* [What this task involves] Look through the data below. Collect every line where the word "computer" occurs.

Data records Block Start

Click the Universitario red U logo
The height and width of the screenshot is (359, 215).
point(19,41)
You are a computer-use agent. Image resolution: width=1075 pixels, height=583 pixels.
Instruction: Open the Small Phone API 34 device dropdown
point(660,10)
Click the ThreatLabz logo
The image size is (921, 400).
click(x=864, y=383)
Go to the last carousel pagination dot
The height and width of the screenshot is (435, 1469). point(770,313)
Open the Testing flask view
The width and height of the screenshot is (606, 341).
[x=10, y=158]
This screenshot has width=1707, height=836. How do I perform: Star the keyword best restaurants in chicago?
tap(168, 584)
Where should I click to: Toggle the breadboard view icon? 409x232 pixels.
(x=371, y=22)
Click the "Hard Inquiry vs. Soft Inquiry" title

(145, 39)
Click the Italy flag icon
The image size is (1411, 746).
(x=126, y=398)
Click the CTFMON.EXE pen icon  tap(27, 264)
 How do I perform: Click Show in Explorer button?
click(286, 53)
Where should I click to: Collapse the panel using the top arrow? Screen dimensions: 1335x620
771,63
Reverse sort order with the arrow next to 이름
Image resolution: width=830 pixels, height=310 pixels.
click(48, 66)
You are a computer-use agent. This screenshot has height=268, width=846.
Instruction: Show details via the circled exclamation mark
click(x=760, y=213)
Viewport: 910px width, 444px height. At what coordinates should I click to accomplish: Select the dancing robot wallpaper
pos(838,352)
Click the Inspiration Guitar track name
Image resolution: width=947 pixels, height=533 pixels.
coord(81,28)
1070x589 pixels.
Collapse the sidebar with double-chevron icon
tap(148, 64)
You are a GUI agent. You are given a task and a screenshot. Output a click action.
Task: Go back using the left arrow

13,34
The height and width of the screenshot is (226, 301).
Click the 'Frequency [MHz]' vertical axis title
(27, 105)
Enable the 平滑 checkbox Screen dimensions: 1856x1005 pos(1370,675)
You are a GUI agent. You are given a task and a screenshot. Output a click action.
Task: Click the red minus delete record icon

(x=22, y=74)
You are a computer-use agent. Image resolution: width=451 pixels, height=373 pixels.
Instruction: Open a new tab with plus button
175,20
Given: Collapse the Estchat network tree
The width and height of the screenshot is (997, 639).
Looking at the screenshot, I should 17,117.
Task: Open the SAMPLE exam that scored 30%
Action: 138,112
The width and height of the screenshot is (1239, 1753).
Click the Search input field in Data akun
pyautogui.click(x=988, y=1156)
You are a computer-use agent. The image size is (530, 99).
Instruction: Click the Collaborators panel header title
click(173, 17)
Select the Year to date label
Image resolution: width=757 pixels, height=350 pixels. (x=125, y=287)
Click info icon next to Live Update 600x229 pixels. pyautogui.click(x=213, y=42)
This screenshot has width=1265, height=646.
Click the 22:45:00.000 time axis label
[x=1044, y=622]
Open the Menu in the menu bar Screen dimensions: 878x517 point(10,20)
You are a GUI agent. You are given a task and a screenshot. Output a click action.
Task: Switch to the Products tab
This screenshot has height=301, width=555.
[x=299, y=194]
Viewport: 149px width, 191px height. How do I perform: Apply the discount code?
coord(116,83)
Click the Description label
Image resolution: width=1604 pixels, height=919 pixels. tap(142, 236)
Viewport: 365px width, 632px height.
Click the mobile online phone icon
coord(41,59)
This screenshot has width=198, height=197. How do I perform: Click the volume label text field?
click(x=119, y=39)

Data records Block End

* [Exercise output]
You are a computer-use agent. Image resolution: width=1075 pixels, height=583 pixels.
You are a computer-use agent. This screenshot has height=268, width=846.
You are a computer-use agent. Image resolution: width=451 pixels, height=373 pixels.
You are a computer-use agent. The image size is (530, 99).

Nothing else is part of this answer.